Y estos cuentos destinados al público adulto han adquirido solidez y prestigio, de manera que grandes autores no tienen ningún problema en publicar relatos cortos, alternándolos con otros más largos como son las novelas. La lista personal que daría de nombres de autores sería larga; no obstante, en nuestro país me quedo con Ana María Matute y con José María Merino. De América Latina: Borges, Cortázar, Mario Benedetti, Augusto Monterroso… y un largo etcétera, pues soy un apasionado de este género literario.

No es necesario que ahora diga esa obviedad de que en la actualidad los tiempos cambian a la velocidad de la luz. Y ya que de luz hablamos, no conviene cerrar esta entrega sin antes hablar del paso que le quedaba por dar al cuento o relato corto: saltar a las pantallas digitales. Esto los lectores de este diario ya lo conocen y lo han asimilado con toda naturalidad.

De este modo, vemos cómo la página acoge en su sección de Ficción a excelentes narradores (Antonio López Hidalgo, Carmen Lirola o Carlos Serrano) que nos obsequian de cuando en cuando con unas páginas digitales que son el fruto de su fértil imaginación.
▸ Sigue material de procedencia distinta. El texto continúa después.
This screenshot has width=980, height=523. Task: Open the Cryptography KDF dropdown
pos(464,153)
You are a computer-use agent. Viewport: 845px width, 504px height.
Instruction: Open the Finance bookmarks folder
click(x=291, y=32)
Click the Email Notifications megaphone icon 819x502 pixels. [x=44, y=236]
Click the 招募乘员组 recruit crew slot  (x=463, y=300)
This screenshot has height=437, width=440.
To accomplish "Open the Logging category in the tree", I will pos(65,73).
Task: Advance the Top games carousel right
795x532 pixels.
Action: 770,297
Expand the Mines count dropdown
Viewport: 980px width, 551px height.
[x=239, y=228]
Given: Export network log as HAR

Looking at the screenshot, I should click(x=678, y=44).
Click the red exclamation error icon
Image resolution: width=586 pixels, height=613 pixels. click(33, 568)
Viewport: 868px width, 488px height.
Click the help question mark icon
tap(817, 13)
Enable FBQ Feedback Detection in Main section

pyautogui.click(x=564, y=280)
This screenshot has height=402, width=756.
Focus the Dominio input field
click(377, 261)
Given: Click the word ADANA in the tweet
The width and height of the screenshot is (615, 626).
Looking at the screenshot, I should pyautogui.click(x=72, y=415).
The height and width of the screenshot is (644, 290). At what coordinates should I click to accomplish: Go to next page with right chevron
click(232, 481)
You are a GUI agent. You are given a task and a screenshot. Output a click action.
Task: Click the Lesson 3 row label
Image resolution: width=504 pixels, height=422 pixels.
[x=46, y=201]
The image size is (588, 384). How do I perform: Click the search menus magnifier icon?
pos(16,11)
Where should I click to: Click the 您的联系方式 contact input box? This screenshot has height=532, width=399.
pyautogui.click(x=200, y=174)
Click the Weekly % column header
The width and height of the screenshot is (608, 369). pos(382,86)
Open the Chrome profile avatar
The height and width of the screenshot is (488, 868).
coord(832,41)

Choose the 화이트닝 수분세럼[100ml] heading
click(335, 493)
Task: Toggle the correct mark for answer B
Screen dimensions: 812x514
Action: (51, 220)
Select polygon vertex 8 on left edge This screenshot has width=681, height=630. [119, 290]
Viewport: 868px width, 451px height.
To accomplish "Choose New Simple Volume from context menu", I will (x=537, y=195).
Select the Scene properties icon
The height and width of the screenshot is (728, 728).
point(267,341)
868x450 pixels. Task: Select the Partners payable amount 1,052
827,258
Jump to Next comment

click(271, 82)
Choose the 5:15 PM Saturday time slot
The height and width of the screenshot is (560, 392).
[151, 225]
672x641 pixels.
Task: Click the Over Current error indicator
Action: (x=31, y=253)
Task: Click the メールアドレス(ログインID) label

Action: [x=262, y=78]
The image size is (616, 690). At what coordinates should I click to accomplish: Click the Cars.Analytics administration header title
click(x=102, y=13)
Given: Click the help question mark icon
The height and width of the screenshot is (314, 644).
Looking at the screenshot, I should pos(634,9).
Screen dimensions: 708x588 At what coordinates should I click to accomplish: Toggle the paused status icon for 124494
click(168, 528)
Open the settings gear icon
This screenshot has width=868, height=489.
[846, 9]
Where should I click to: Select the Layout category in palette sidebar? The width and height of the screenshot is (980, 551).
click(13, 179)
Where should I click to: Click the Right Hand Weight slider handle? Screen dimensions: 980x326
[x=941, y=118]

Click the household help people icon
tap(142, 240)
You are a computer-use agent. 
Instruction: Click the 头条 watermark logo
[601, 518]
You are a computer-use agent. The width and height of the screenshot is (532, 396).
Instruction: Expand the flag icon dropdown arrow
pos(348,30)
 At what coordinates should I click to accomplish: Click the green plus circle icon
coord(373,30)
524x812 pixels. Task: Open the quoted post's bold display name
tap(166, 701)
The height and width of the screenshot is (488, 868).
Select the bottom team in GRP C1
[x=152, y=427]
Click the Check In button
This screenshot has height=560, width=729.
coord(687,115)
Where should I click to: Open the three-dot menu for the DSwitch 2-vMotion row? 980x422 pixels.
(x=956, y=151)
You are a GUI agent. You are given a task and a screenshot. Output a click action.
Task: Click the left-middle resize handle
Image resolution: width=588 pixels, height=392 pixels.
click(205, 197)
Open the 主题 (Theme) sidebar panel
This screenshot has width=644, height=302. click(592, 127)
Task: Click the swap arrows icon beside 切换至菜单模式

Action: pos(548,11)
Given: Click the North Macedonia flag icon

Pero, ay, aquí ya no caben esos mundos mágicos de los que antes hablábamos; la mayoría de las veces y con gran destreza, ellos desmenuzan literariamente nuestras miserias, nuestros fracasos, nuestras desdichas… a través de otras vidas.

Y es que a los adultos parece que nos produce un extraño placer contemplar las heridas que el paso del tiempo, los fracasos, las trampas o las decepciones han dejado nuestra piel, puesto que hace tiempo perdimos la fe en los reyes, los príncipes y las princesas; en los lobos y los cazadores; en los magos y las brujas; y, lo que es peor aún, en los indios y los vaqueros. Y esta fe, por desgracia y por mucho que queramos, ya no la podemos recuperar.